Vermont has joined a coalition of 24 states and several counties and cities in suing the Trump administration over its efforts to weaken the federal government’s ability to take action on climate change.
“Here in Vermont, we believe in science and we follow science,” said Attorney General Charity Clark. “So it's a shame that the federal administration doesn't share that view and has gone through many efforts to try to unwind efforts to protect the public’s safety from things like climate change and greenhouse gas emissions.”
The petition, filed Thursday in the U.S. Court of Appeals for the District of Columbia, alleges the Environmental Protection Agency acted illegally when it threw out a scientific finding from 2009 that said the federal government can and should regulate greenhouse gas emissions from burning and extracting fossil fuels under the Clean Air Act.
Called the "endangerment finding," it draws on the EPA’s own science to support the government’s role in regulating greenhouse gases.
The Trump administration has used the repeal to justify ending federal regulations on emissions from cars and trucks — the biggest source of climate-warming greenhouse gas emissions in Vermont and nationwide — as well as regulations on power plant emissions.
Trump’s EPA has argued this would save Americans $1.3 trillion by lowering car prices and trucking expenses, and eliminating regulations. Meanwhile, other analysis consistently shows that climate change is already costing Americans and will continue to do so into the future.
The president has called climate change a hoax. Meanwhile, scientists agree broadly that burning fossil fuels is leading to global warming and impacts like more extreme flooding.
The lawsuit will likely be consolidated with one filed by health and environmental advocates earlier this year.
The case could go to the Supreme Court, which has previously said the federal government does have the authority to regulate pollutants like carbon dioxide and methane.
Meanwhile, the Trump administration is arguing in other lawsuits that these pollutants are the jurisdiction of the federal government, including in its active litigation of Vermont’s Climate Superfund Act.
Patrick Parenteau, a professor emeritus at Vermont Law and Graduate School and former EPA regulator, said repealing the endangerment finding could actually hurt the oil and gas industry’s prior arguments that states are stepping on the federal government’s toes in demanding compensation for climate damages.
Power plant operators and car manufacturers have already spent a lot of money complying with federal emissions regulations, and he said the Trump administration’s efforts create uncertainty for them.
“They're talking out of both sides of their mouths,” Parenteau said. “They're saying, on the one hand, we are repealing the endangerment finding, but on the other hand, the Clean Air Act still preempts the state's ability to charge the oil companies for the damage from climate change. So it's cognitive dissonance, and the courts are not going to accept that.”

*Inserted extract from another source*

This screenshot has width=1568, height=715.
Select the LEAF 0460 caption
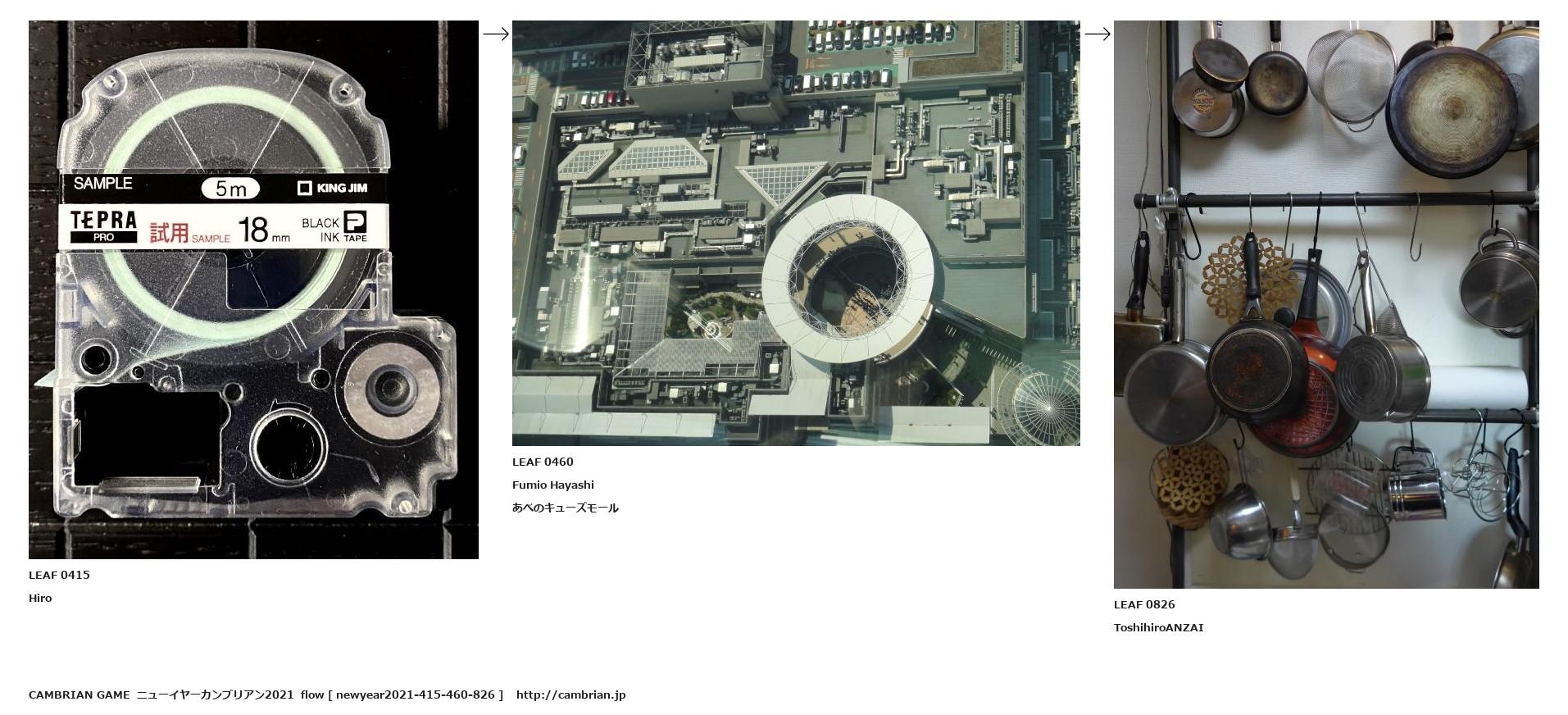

The environmental advocacy group Environmental Defense Fund has estimated repealing the endangerment finding would cause as much as 18 billion metric tons more carbon to be emitted into the atmosphere by 2055.
Parenteau said Vermont could see impacts ranging from more frequent and severe flooding to haze and poor air quality from pollution produced at out-of-state power plants.
“Whatever metric you want to use to measure this decision, it fails utterly on public health, economic legal grounds, that's really the truth of where we are,” he said.
If the Trump administration is successful, the decision would reverse almost 15 years of precedent allowing the federal government to restrict climate-warming emissions.